Tribute to Alfred Schnittke

Capriccio 67 016

1 CD • 79min • 2001

25.03.2003

Künstlerische Qualität:
Künstlerische Qualität: 9
Klangqualität:
Klangqualität: 10
Gesamteindruck:
Gesamteindruck: 10

Klassik Heute
Empfehlung

Dem 1934 im zentralrussischen Engels, der damaligen Hauptstadt der „Autonomen Sozialistischen Republik der Wolgadeutschen“, geborenen deutsch-jüdischen Komponisten Alfred Schnittke gelang es wie nur wenigen, die Widersprüche zwischen einer modernen, zeitgenössischen Klangsprache und den ihr zu Grunde liegenden historischen Wurzeln überzeugend zu verknüpfen. In der hier vorliegenden und editorisch wie vom Layout sehr gut gemachten CD stellt Vladimir Spivakov das Schaffen Schnittkes anhand von vier repräsentativ ausgewählten und jeweils für eine Schaffens- bzw. Stilperiode stehenden Werken in bestechend klarer, audiophiler Klangqualität vor.

Die 1963 entstandene und fünf Jahre später für Violine und Kammerorchester bearbeitete Sonate, in der expressive melodische und harmonische Gesten kargen, ausgemergelten Klangfiguren gegenüberstehen, gilt als Schnittkes erstes reifes Werk. Spivakov und das von ihm geleitete Kammerorchester schöpfen hier aus dem Vollen. Mir enormer Intensität, zupackend aggressiv und auch schroffe Attacken nicht scheuend wird – nicht zuletzt durch das „knöchern“ klingende Cembalo – eine gespenstisch gegenwärtige Welt, geschaffen aus Fragmenten der Vergangenheit, vorgestellt.

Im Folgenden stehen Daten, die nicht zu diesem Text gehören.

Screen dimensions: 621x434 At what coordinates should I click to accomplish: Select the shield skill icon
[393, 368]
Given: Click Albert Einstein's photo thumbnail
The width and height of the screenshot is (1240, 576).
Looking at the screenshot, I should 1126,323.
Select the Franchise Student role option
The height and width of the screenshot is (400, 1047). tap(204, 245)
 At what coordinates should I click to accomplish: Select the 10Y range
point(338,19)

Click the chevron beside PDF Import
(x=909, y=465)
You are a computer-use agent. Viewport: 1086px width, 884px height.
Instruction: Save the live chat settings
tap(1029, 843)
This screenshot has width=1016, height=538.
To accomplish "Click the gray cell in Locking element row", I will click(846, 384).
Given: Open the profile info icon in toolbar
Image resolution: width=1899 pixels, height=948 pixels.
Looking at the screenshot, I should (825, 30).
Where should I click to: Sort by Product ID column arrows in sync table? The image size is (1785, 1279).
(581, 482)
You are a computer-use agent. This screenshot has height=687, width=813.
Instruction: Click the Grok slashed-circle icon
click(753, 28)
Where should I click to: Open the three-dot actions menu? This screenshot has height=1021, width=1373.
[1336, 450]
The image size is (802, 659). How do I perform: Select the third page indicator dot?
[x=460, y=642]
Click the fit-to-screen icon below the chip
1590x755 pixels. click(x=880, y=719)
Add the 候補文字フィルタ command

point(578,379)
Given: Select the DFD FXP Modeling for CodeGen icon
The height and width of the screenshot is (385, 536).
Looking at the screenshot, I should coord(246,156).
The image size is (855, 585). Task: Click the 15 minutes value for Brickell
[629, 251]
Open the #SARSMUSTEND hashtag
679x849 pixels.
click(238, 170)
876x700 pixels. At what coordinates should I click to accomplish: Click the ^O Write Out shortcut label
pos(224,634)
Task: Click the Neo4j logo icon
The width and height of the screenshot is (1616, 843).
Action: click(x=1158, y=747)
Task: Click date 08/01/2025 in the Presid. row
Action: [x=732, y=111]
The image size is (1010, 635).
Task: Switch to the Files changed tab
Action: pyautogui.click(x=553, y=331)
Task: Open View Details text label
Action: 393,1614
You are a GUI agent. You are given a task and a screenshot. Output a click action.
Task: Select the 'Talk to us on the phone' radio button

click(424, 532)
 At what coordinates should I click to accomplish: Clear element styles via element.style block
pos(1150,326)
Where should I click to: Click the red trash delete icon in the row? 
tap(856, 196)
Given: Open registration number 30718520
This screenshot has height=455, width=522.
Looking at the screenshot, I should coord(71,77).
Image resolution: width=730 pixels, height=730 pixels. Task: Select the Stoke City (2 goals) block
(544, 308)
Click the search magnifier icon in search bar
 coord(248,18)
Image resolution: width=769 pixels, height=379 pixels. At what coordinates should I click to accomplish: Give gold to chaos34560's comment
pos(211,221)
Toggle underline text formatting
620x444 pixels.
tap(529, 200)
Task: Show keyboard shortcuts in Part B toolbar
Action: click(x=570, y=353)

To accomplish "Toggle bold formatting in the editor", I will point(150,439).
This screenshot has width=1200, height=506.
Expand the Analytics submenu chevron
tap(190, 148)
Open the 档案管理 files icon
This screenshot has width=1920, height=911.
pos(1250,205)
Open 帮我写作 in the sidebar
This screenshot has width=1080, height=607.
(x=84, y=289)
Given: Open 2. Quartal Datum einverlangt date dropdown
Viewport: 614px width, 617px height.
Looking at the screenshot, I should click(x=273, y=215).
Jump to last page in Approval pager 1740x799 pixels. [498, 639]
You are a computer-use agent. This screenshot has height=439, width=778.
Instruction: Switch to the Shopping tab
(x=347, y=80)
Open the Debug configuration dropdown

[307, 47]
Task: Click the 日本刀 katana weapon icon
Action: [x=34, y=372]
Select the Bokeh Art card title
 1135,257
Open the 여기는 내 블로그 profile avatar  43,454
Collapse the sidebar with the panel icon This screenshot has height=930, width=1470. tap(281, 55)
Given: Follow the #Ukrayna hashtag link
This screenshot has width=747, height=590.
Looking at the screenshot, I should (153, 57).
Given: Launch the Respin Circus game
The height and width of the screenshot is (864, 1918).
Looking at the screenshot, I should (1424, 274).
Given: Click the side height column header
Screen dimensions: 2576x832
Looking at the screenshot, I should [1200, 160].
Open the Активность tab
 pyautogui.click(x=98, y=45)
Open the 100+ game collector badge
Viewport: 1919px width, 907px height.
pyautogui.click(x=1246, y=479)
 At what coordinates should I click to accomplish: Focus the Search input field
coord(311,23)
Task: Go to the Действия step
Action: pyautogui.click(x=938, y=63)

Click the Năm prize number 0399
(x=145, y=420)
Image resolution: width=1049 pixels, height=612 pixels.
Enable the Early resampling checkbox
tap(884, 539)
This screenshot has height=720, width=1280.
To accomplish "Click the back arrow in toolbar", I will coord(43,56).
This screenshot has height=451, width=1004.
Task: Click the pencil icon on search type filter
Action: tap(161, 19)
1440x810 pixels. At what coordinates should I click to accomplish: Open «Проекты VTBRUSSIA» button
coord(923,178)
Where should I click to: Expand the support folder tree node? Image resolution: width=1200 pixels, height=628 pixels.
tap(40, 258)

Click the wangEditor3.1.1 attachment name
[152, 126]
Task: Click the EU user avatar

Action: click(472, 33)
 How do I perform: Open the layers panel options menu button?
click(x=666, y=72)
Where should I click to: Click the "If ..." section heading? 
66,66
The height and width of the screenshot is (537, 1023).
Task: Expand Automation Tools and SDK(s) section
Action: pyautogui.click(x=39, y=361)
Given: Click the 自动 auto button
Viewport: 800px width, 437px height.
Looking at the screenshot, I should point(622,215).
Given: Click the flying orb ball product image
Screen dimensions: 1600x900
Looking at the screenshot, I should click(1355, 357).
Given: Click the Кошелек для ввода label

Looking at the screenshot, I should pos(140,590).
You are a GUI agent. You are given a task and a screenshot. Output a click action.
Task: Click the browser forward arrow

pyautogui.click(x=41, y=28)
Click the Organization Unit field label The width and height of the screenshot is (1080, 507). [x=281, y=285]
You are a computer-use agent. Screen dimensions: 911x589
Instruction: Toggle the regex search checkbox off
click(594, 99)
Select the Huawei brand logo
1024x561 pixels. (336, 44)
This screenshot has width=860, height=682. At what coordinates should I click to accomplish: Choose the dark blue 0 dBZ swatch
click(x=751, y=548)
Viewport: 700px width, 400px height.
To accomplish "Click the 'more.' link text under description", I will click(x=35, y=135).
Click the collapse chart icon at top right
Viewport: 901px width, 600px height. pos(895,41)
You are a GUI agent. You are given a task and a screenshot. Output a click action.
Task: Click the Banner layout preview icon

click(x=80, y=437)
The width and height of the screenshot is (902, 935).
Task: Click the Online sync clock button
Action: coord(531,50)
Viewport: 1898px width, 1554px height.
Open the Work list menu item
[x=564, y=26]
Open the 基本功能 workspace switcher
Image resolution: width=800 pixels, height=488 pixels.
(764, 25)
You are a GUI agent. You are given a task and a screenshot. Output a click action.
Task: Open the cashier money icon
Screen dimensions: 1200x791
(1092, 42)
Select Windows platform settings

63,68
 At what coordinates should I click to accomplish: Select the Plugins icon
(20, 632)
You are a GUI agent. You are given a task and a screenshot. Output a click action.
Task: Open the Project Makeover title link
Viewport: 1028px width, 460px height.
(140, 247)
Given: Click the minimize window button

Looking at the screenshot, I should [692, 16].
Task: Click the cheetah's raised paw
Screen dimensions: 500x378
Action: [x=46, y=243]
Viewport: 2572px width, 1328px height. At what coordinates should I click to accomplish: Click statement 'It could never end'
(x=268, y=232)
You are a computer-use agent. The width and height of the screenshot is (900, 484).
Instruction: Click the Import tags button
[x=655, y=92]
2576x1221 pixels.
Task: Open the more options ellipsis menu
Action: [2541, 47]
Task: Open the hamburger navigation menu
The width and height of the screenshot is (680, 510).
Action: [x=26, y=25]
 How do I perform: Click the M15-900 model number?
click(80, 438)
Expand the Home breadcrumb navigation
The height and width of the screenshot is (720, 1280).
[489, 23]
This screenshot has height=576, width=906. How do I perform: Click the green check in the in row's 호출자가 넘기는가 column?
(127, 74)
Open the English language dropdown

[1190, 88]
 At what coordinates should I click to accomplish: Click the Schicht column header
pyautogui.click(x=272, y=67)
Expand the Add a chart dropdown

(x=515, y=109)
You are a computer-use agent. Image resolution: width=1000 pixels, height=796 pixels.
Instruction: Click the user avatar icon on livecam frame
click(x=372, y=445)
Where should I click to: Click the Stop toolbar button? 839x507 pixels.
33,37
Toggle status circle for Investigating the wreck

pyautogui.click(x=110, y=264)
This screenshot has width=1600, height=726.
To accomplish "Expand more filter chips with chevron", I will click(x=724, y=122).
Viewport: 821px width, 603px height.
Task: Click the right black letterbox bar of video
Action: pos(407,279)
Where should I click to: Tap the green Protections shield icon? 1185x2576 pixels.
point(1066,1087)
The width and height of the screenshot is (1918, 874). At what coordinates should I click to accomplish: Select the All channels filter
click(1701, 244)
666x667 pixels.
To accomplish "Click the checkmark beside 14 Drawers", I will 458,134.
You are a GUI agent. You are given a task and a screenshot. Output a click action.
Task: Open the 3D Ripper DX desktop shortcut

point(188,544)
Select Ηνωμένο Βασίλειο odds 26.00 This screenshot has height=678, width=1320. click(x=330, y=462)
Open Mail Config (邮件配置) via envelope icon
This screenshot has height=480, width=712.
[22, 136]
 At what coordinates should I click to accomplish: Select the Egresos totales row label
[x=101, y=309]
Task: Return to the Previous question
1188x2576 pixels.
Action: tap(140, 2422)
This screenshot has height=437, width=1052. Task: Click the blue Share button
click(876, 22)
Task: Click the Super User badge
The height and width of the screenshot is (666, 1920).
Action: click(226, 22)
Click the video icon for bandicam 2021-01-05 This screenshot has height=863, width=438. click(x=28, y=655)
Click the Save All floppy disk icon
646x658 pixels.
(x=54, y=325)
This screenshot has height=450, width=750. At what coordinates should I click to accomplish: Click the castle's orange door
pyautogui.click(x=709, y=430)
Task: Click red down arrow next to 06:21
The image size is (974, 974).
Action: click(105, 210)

Eine vordergründig andere, heile Welt betritt die Suite im alten Stil. Doch der Schein des heiteren und herrlich lebhaften Spiels trügt. Denn analog zu Hans Zenders komponierter Interpretation von Schuberts Winterreise versteckt sich die Gegenwart nur hauchdünn unter der barocken Klangoberfläche. Wenn die Musik einen Augenblick lang inne hält, dann scheint es, als ob sich die Geister der alten Meister verbotenerweise in den Hörraum geschlichen und dort verirrt hätten. Einen Höhepunkt in Schnittkes Schaffen stellt das Klavierkonzert mit Streichorchester dar. Die so zart und fragil beginnende Musik türmt sich mit der Zeit zu regelrechten Blöcken aus fragilem klanglichen Material auf – mit unausweichlich folgenden Felsstürzen.

Alexander Ghindins Klavierspiel folgt dem energetischen Verlauf dieser Musik mit hoher Sensibilität. Die Fragestellung einer ins Nichts mündenden Tonalität wird aufgegriffen und bis zum unausweichlich bitteren Ende geführt: in katastrophische, clustergesättigte Klavierklangexplosionen.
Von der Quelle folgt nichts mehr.